§ WHAT THIS TASK INVOLVES:
Pick up the interview with Jennifer Skutelsky about her move to America and carry it forward from its final sentence.
-------- SUPPLIED PASSAGE
Sunday, July 26, 2015

Diversity in Our Writing: Cultural differences and Immigration with Jennifer Skutelsky

Today we have the wonderful
 opportunity to visit with Jennifer Skutelsky. Jennifer was born in South Africa and has settled in the United States, where she lives with her daughter and three immigrant pets in San Francisco. Award winning author of GRAVE OF HUMMINGBIRDS and TIN CAN SHRAPNEL, she is both a softie and a warrior, with a passion for the underdog and alternate realities. She loves rhinos and elephants and has been known to talk to pigeons, while laughter and gratitude have often talked her off a ledge. With roots in ballet, marketing and visual art, everything she does now revolves around books.

Fiona - 
Welcome Jennifer. Would you tell us your "coming to America story?"

Jennifer - 
Mid-2009, I moved to the United States with my daughter, Amber, who was 13 at the time. I'd applied to both San Francisco State University and Columbia to do an MFA in Creative Writing--Columbia waitlisted me and SF State said yes, so San Francisco it was. I was leaning toward the West Coast anyway, as I'd heard that San Francisco was its own country: progressive, alternative, a bit like me, so the decision made sense. (No one had the faintest clue how much the city has changed since the 60s.)


It was a daunting prospect. I sold everything to make three years of study in a different country possible, and my family did all they could to help. The exchange rate was terrifying: R10 to the $ at the time. I look back and wonder how I found the courage and temerity to even dream I could pull it off. At 13, Amber still thought I was a magician and could do anything, so she was mostly excited that she'd get to watch a dozen movies on the plane. Our dog, Fifi, came with us. She stayed in her crate under the seat in front of me for the duration of the long flight to Paris, then on to San Francisco.
----------------
-------- GIVEN DATA
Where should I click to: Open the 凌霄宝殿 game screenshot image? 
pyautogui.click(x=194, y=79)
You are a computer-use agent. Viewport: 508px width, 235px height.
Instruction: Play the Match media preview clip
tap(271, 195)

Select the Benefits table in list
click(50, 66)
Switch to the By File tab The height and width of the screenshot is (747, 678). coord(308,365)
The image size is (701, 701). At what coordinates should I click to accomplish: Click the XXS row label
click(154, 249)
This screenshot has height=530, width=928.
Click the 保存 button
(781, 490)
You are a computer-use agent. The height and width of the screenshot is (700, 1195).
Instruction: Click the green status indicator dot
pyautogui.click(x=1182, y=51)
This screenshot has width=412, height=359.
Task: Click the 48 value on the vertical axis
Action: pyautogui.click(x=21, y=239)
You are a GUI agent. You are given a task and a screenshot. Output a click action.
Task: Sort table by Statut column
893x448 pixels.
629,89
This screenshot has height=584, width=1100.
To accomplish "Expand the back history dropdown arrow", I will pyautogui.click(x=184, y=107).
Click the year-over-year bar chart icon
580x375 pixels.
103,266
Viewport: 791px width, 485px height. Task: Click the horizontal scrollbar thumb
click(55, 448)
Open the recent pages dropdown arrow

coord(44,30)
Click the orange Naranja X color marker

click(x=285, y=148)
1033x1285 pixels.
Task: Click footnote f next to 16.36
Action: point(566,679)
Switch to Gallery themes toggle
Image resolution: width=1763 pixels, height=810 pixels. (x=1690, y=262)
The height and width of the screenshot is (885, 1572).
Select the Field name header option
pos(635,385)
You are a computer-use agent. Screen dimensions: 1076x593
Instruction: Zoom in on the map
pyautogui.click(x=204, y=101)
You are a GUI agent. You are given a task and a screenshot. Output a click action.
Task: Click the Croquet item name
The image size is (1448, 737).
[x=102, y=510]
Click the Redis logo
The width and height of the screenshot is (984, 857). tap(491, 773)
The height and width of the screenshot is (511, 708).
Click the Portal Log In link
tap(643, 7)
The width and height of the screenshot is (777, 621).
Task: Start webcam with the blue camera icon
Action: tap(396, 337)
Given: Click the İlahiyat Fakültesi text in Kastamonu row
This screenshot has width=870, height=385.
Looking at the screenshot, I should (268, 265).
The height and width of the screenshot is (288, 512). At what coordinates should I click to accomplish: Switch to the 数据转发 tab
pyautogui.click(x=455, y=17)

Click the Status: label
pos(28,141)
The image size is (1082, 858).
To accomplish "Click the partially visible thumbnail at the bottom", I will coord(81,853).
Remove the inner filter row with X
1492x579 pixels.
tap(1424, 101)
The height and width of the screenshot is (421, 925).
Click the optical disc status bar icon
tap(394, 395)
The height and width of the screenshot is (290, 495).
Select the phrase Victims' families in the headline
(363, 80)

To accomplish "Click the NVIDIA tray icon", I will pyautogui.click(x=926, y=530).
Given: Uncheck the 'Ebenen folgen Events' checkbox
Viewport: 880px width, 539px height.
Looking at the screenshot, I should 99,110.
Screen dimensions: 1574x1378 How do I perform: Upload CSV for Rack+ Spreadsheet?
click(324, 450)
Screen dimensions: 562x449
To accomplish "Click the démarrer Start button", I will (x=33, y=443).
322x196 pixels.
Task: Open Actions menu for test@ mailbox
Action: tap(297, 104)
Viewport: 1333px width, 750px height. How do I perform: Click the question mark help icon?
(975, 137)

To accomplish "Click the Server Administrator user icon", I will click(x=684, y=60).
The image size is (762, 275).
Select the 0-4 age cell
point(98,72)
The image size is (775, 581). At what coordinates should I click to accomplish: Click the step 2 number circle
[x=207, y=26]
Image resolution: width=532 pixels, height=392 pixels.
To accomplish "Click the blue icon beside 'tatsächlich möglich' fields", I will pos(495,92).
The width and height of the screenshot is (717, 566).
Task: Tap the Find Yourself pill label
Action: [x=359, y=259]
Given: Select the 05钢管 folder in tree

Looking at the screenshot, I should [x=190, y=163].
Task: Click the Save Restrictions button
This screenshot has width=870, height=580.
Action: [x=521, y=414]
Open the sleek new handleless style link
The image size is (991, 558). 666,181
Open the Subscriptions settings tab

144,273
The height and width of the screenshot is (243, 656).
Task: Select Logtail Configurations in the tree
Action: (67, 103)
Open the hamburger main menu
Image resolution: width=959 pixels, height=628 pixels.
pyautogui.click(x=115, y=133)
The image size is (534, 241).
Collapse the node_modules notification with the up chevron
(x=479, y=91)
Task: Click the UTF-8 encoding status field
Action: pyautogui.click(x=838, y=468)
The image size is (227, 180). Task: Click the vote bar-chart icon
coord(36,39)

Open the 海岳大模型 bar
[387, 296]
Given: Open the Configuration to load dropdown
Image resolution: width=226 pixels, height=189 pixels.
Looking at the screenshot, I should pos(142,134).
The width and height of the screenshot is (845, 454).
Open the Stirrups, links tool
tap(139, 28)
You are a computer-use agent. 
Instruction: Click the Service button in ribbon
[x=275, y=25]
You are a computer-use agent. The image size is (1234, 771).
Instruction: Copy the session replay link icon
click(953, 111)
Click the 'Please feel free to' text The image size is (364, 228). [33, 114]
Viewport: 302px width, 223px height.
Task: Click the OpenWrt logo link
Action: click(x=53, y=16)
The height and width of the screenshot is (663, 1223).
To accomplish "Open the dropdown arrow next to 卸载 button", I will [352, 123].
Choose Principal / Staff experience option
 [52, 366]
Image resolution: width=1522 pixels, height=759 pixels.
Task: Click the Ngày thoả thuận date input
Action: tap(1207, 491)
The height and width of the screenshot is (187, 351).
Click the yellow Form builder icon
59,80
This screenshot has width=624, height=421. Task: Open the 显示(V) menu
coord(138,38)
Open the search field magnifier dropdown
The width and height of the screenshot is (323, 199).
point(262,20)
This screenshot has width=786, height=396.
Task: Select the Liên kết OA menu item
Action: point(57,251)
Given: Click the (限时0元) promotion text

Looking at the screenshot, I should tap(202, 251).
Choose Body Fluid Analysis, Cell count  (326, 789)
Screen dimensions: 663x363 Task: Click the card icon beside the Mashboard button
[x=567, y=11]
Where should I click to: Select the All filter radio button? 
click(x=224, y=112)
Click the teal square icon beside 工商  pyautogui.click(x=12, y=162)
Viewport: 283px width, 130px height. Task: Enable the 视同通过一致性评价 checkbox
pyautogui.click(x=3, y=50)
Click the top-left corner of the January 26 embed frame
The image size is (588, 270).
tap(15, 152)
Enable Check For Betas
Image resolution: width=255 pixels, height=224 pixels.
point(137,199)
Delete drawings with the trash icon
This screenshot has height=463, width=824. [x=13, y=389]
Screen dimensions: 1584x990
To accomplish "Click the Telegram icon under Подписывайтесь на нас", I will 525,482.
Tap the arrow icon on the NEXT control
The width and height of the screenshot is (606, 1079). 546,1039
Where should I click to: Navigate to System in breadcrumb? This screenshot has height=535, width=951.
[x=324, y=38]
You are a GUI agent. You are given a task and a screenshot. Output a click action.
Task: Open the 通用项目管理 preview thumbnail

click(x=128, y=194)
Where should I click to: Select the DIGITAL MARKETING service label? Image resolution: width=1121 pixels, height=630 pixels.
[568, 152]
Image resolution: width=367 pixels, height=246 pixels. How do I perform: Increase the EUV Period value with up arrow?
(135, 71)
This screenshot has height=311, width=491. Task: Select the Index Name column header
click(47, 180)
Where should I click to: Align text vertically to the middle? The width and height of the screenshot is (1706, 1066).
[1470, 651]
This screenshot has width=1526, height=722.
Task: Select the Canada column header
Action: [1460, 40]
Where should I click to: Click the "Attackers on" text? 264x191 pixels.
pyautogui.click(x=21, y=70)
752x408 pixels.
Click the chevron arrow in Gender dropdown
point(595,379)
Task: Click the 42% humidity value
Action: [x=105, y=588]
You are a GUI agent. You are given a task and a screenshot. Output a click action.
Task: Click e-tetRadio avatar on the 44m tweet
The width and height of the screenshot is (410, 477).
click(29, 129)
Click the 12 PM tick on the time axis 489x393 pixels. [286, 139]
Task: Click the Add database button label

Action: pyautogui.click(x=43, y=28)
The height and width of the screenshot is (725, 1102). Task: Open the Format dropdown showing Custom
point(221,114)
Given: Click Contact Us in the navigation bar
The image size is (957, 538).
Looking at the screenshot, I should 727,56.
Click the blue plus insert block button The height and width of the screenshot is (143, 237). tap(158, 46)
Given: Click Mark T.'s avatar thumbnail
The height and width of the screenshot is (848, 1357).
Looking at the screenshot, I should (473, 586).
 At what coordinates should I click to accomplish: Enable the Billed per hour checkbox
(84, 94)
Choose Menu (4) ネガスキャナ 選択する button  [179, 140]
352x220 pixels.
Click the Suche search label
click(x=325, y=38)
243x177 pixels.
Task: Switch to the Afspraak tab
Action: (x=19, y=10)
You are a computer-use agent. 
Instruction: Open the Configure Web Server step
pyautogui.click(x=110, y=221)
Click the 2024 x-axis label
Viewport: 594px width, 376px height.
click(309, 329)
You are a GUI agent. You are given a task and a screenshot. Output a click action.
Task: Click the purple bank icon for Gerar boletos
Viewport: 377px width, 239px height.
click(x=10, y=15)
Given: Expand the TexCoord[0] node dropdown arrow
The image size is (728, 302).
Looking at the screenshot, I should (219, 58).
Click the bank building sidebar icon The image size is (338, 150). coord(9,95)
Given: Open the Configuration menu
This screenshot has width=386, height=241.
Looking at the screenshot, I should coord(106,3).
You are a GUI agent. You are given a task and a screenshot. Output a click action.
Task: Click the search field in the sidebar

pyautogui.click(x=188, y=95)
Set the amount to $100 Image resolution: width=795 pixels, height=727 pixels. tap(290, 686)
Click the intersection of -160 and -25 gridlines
----------------
§ OUTPUT OF THE TASK:
Fiona - 
Can you talk to me about the decision making process? How did this come onto your radar? And was your daughter part of the decision making team?

Jennifer - 
We both needed a break from South Africa. 2008 had been a traumatic year. I'd worked with refugees of a violent spate of xenophobia that displaced over 20,000 people, and I think a large part of my heart broke during that time. I wanted to move Amber away for a few years, into a global arena, one that would advance and nurture her ballet and expose her to a more culturally expansive experience. One that didn't feel so threatening, or dangerous.

My daughter, young as she was, was very much part of the decision-making process. I raised her on my own, and we're very close. She's my center; everything spins around her. Both of us were excited at the prospect of her auditioning for the San Francisco Ballet School, although we knew how difficult it would be to get in. I had faith in her, and she in me.

Fiona - 
Had you planned to live here forevermore?

Jennifer - 
I didn't think past the three years it would take to do my degree. I was very naive. However tough things had gotten for me in the past, I'd always landed on my feet. But if I'd known how strong and resilient I'd have to be, I just might have chickened out.

Fiona - 
What hoops would a character in a novel have to jump through to move to the US.

Jennifer - 
Since 9/11, immigration has become a minefield, but I think that's true of most countries/continents--Australia, New Zealand, Europe, and South Africa too.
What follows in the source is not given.